I asked him about the transverse abdominis versus the other muscles – if you think it looks like a fucking anatomy chart, when you open people up it’s a total mess.  Fibres are fused, things don’t look the same.  None of what you think makes sense on paper.  It isn’t like that when you go in there.

I find these mythologies created fascinating.  Loads in circus, loads in fitness, loads in dance.  Kind of like incline technique, some sort of impossible thing someone asked me to do in a dance class once.  Something physically impossible, like as impossible as leaning forwards with straight legs and a straight upper body and you hinge at the hips, you have to fire your hamstrings.  You sedate the hamstrings, you fall.  You need a pulling force there.  NO, work from some other magical place because this is a big muscle and that’s wrong… There’s loads of garbage coming into the conversation where they don’t know what they’re talking about at all.

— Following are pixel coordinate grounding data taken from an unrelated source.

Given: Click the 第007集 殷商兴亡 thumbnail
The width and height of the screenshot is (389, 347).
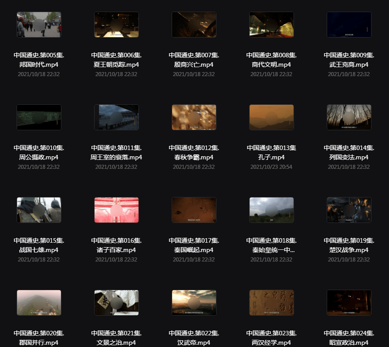Looking at the screenshot, I should coord(194,25).
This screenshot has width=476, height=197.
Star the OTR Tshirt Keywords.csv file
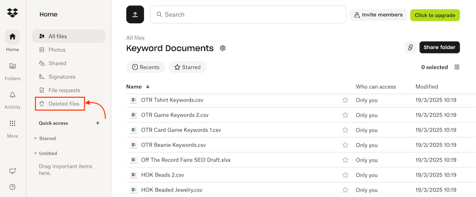[x=345, y=100]
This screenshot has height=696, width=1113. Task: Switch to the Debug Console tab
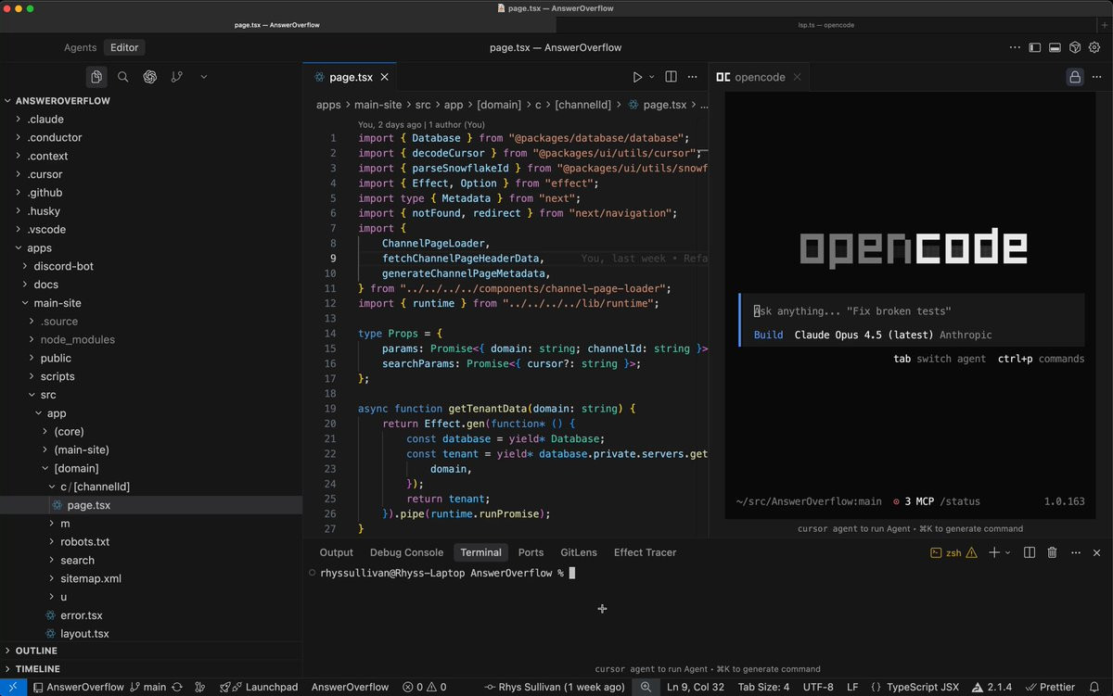[x=406, y=552]
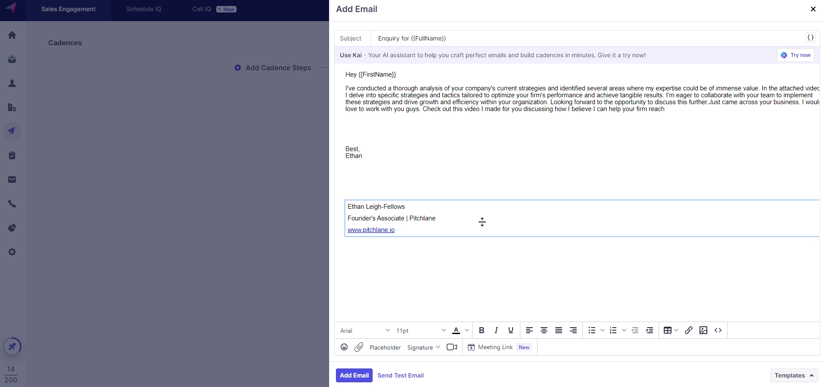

EL: I think I know what you’re talking about, we had a dance teacher that explained this and were disappointed.  She was disappointed because we were circus artists so we should be strong and do loads of leg lifts and shit, that you should be able to do downward dog without your hands on the ground.

We tried that to humour her.  Someone said, like a pike or forward fold?  No, she said, “it has to be a triangle shape.  I can’t do it because my core is not so strong, but you guys being so young and good at leg lifts and other core work should be able to do it.”

I pointed out, there is no way with the centre of mass.  “No you can control your centre if your core is strong enough – suck your navel in harder.”

I was at circus school at the peak of the Pilates craze and we had to do it.  In the first circus school, before you do every single movement you have to do navel retraction and hold it for the duration of what you’re doing.  Cue a lot of people hurting their backs trying to run while holding navel in, rather than letting the breathing happen.

I remember one girl from a gymnastics background, ridiculously good at tumbling, could do anything on floor.  Her trying to hold her stomach in and tumble instantly turned off anything she could do.  Why?  The core needs to move, flex, extend in these movements.

She asked the physio person who was saying all this stuff.  They said, your core is so unstable.  When you stabilize it your body won’t let you do these movements because it’s damaging.  Backwards logic. Versus her not having issues because she’s done gymnastics since age 4 and was then 24.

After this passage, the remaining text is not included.